Rows from a data collection:
####
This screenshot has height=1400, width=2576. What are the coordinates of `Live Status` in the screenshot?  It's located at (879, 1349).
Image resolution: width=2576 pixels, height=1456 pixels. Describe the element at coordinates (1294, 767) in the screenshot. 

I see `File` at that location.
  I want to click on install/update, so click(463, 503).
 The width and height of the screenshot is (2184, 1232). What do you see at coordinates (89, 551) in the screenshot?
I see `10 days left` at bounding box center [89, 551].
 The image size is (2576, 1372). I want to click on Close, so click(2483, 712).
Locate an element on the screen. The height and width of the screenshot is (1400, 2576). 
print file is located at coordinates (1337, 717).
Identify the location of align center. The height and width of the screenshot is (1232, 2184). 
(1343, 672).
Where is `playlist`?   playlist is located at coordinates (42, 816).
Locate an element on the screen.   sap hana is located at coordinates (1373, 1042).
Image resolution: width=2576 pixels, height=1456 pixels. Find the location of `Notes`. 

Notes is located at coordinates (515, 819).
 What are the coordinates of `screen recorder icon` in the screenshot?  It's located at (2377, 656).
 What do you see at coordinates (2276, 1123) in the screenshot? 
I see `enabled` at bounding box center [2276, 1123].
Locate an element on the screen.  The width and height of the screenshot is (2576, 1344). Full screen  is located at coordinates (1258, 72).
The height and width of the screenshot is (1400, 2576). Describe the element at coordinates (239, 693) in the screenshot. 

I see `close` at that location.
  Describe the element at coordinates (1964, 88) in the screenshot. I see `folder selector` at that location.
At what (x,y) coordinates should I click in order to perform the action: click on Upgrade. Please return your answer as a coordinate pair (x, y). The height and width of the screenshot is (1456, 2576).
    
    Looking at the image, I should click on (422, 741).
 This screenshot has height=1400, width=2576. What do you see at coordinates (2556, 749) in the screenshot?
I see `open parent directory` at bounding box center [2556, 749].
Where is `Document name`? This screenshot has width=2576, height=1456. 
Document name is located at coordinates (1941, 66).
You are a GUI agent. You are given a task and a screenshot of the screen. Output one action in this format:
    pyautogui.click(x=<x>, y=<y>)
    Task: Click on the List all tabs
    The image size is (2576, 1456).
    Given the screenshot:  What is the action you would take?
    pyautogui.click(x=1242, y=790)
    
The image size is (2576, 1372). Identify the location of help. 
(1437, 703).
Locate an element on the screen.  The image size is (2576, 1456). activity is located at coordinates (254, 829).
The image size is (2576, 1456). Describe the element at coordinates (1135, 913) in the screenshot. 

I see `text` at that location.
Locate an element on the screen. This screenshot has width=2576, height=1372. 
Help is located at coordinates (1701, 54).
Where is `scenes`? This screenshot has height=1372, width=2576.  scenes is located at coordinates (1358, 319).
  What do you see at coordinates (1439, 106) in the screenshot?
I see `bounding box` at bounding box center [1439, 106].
####
**WHAT YOU HAVE TO DO:**
Update the rows above so that each "Locate an element on the screen" becomes "Find an element on the screen", with everything else left the same.

**EXERCISE SOLUTION:**
This screenshot has height=1400, width=2576. What are the coordinates of `Live Status` in the screenshot?  It's located at (879, 1349).
Image resolution: width=2576 pixels, height=1456 pixels. Describe the element at coordinates (1294, 767) in the screenshot. 

I see `File` at that location.
  I want to click on install/update, so click(463, 503).
 The width and height of the screenshot is (2184, 1232). What do you see at coordinates (89, 551) in the screenshot?
I see `10 days left` at bounding box center [89, 551].
 The image size is (2576, 1372). I want to click on Close, so click(2483, 712).
Find an element on the screen. The height and width of the screenshot is (1400, 2576). 
print file is located at coordinates (1337, 717).
Identify the location of align center. The height and width of the screenshot is (1232, 2184). 
(1343, 672).
Where is `playlist`?   playlist is located at coordinates (42, 816).
Find an element on the screen.   sap hana is located at coordinates (1373, 1042).
Image resolution: width=2576 pixels, height=1456 pixels. Find the location of `Notes`. 

Notes is located at coordinates (515, 819).
 What are the coordinates of `screen recorder icon` in the screenshot?  It's located at (2377, 656).
 What do you see at coordinates (2276, 1123) in the screenshot? 
I see `enabled` at bounding box center [2276, 1123].
Find an element on the screen.  The width and height of the screenshot is (2576, 1344). Full screen  is located at coordinates (1258, 72).
The height and width of the screenshot is (1400, 2576). Describe the element at coordinates (239, 693) in the screenshot. 

I see `close` at that location.
  Describe the element at coordinates (1964, 88) in the screenshot. I see `folder selector` at that location.
At what (x,y) coordinates should I click in order to perform the action: click on Upgrade. Please return your answer as a coordinate pair (x, y). The height and width of the screenshot is (1456, 2576).
    
    Looking at the image, I should click on (422, 741).
 This screenshot has height=1400, width=2576. What do you see at coordinates (2556, 749) in the screenshot?
I see `open parent directory` at bounding box center [2556, 749].
Where is `Document name`? This screenshot has width=2576, height=1456. 
Document name is located at coordinates (1941, 66).
You are a GUI agent. You are given a task and a screenshot of the screen. Output one action in this format:
    pyautogui.click(x=<x>, y=<y>)
    Task: Click on the List all tabs
    The image size is (2576, 1456).
    Given the screenshot:  What is the action you would take?
    pyautogui.click(x=1242, y=790)
    
The image size is (2576, 1372). Identify the location of help. 
(1437, 703).
Find an element on the screen.  The image size is (2576, 1456). activity is located at coordinates (254, 829).
The image size is (2576, 1456). Describe the element at coordinates (1135, 913) in the screenshot. 

I see `text` at that location.
Find an element on the screen. This screenshot has width=2576, height=1372. 
Help is located at coordinates (1701, 54).
Where is `scenes`? This screenshot has height=1372, width=2576.  scenes is located at coordinates (1358, 319).
  What do you see at coordinates (1439, 106) in the screenshot?
I see `bounding box` at bounding box center [1439, 106].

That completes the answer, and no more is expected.